Data Analysis & Reporting Flashcards
7 cards from real CSCS practice questions. Tap to flip, then mark Knew It or Still Learning — missed cards come back until you master them.
Read the first 7 Data Analysis & Reporting flashcards as text
A strength coach calculates a Pearson correlation of r = 0.82 between vertical jump height and 40-yard dash time in athletes. How should this be interpreted?
Answer: Strong negative relationship — faster athletes tend to jump higher
r = 0.82 is a strong negative relationship (if expressed as negative), but since sprint time is inverse to speed, faster 40-yard times (lower numbers) correlate strongly with greater jump height.
When reporting athlete performance data, the coefficient of variation (CV) is best used to:
Answer: Assess relative variability between measurements with different units
CV expresses standard deviation as a percentage of the mean, allowing relative variability comparison across measures with different scales or units.
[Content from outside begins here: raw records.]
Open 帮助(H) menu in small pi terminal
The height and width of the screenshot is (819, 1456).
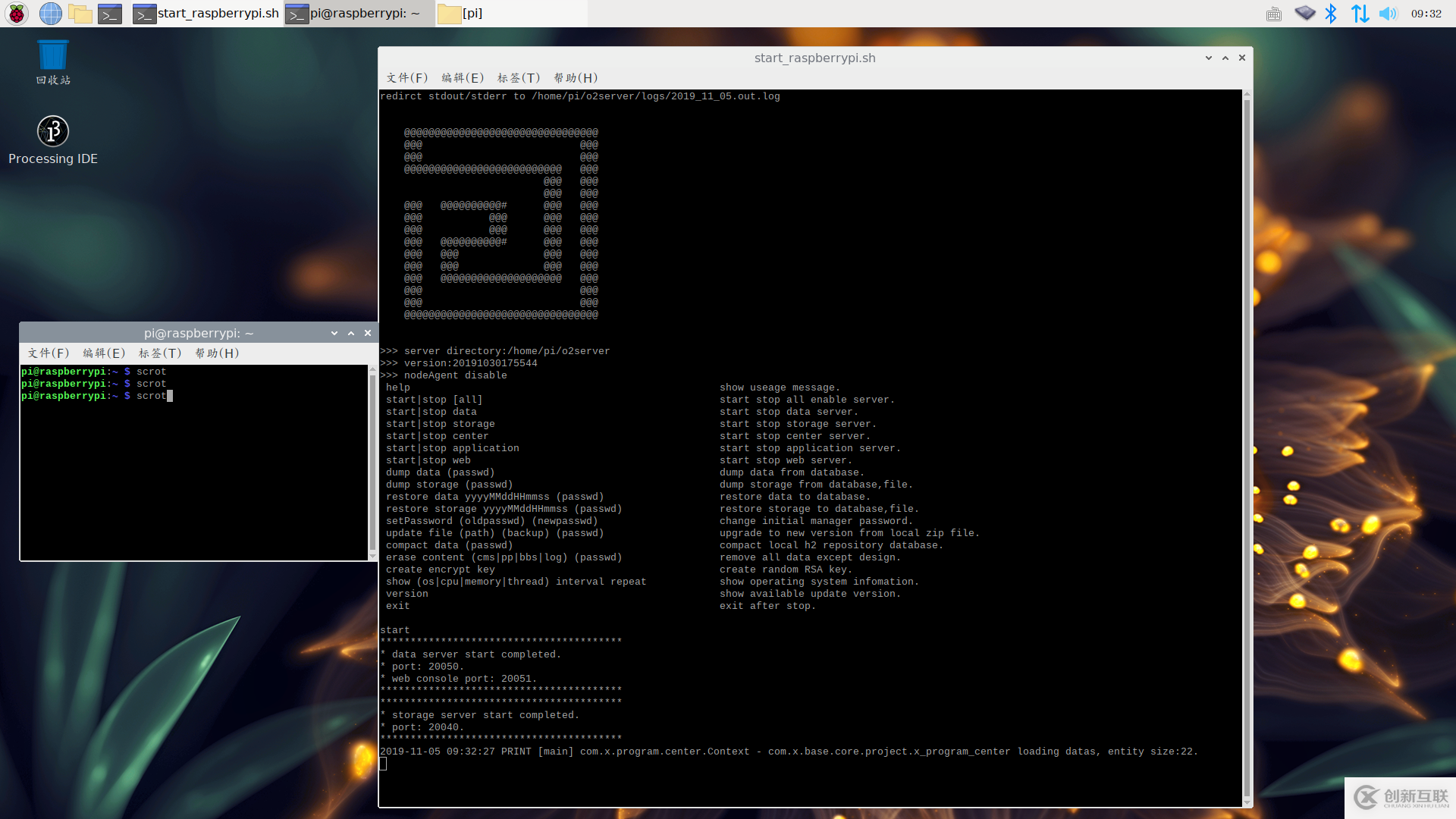click(x=217, y=353)
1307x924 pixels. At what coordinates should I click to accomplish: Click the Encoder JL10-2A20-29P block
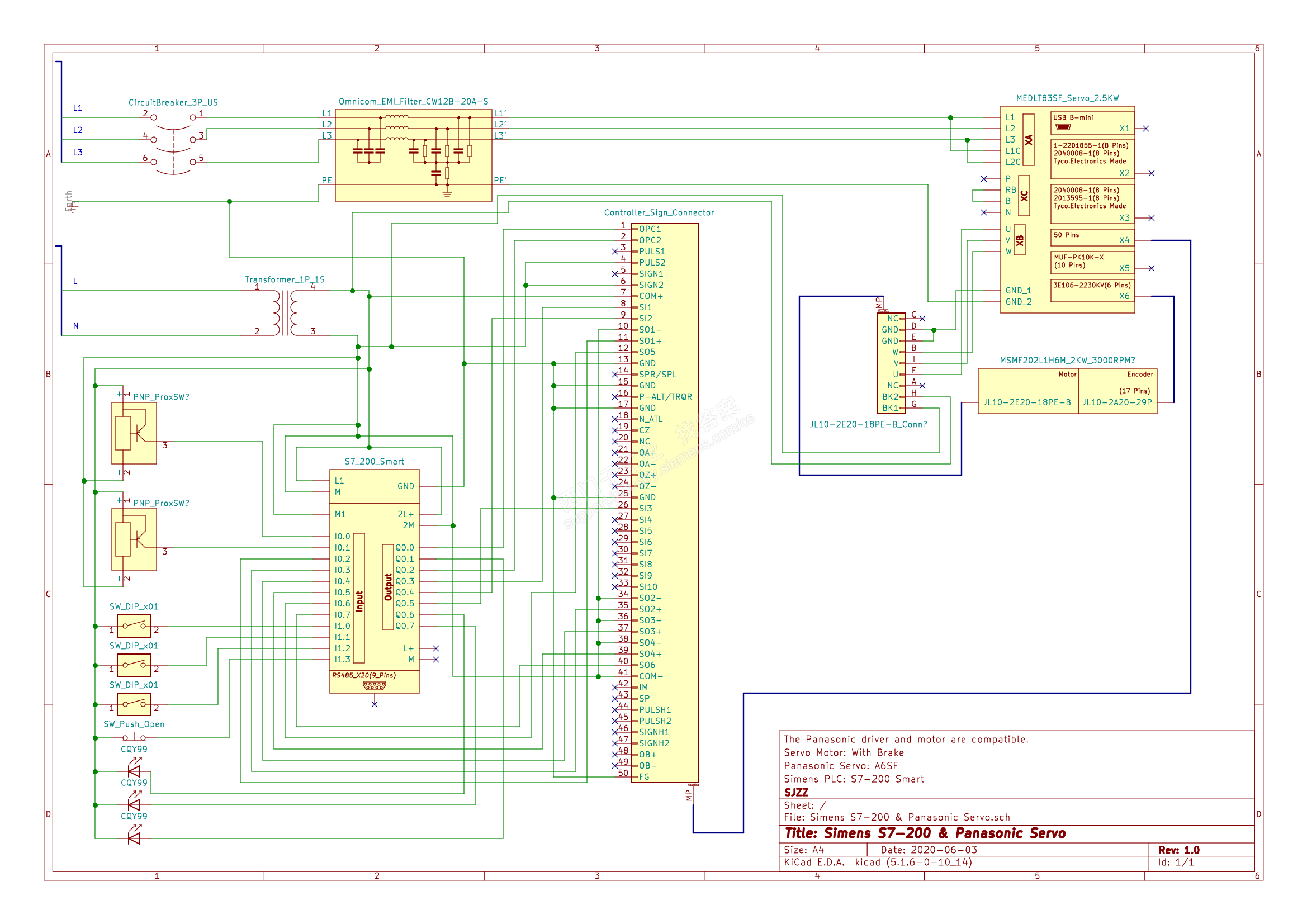point(1117,392)

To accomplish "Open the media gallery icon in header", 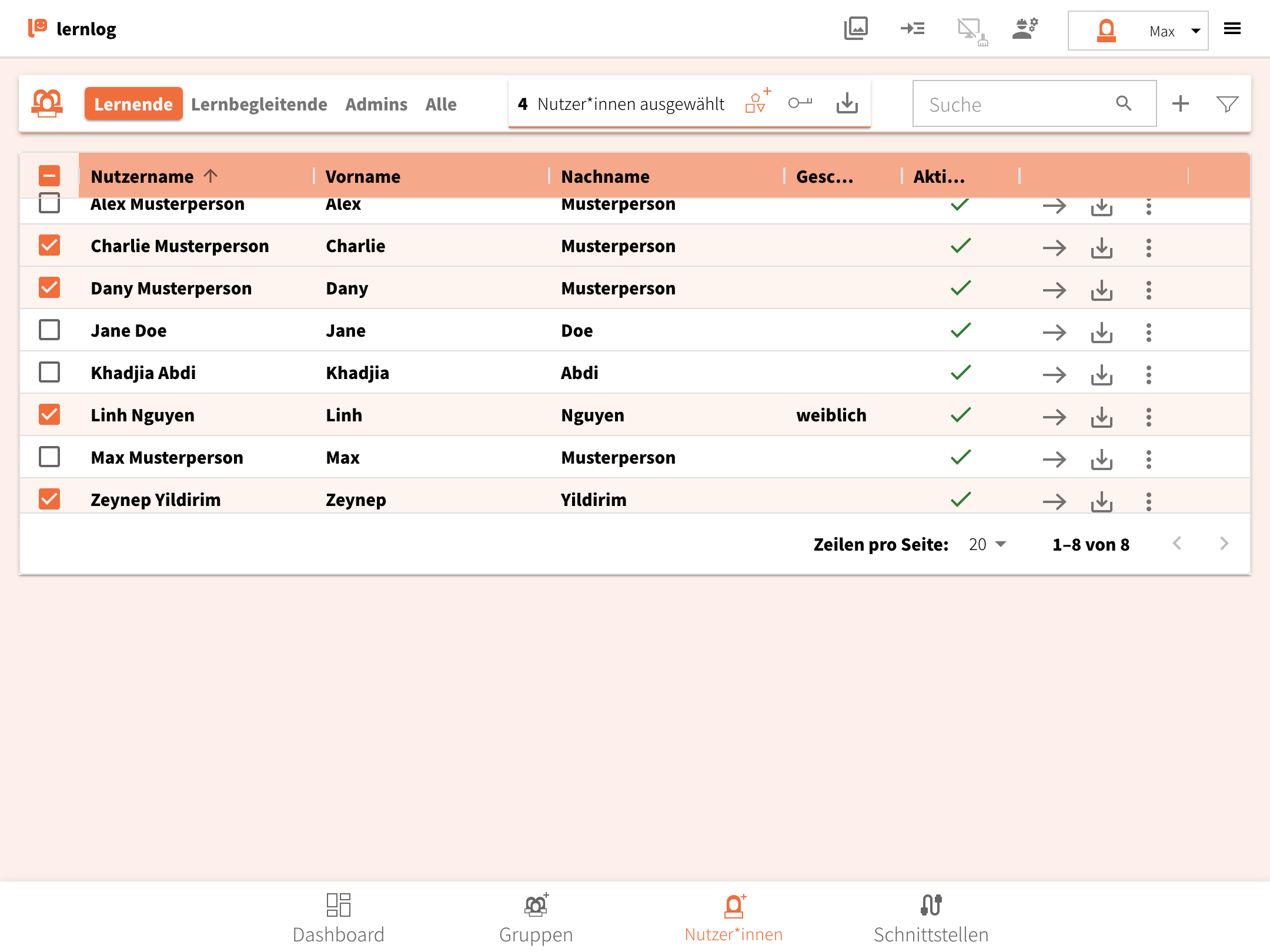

A coach uses a repeated-sprint protocol and finds the intraclass correlation coefficient (ICC) = 0.95. What does this indicate?
Answer: The test shows excellent reliability between repeated measurements
An ICC ≥ 0.90 is generally considered excellent reliability, indicating highly consistent results across repeated administrations.
Which statistical measure represents the smallest change in a performance variable that exceeds measurement error and can be attributed to a true change?
Answer: Minimal detectable change (MDC)
The minimal detectable change (MDC) is derived from measurement error and defines the threshold above which a change is considered real rather than noise.
An athlete's 1RM squat improves from 200 lb to 215 lb. What type of data representation best communicates this change to a non-technical audience?
Answer: A percentage change calculation (7.5% increase)
Percentage change is intuitive for non-technical audiences and clearly conveys magnitude of improvement in practical terms.
When comparing strength gains between a trained group and a control group, which statistical test is most appropriate if both groups show normally distributed data?
Answer: Independent samples t-test
An independent samples t-test compares means between two unrelated groups when data are normally distributed and measured on a continuous scale.
A CSCS practitioner reports Cohen's d = 1.2 for a training intervention. According to conventional benchmarks, how should this effect size be classified?
Answer: Large effect
Cohen's d ≥ 0.8 is classified as a large effect size, with d = 1.2 indicating a very large practical difference between conditions.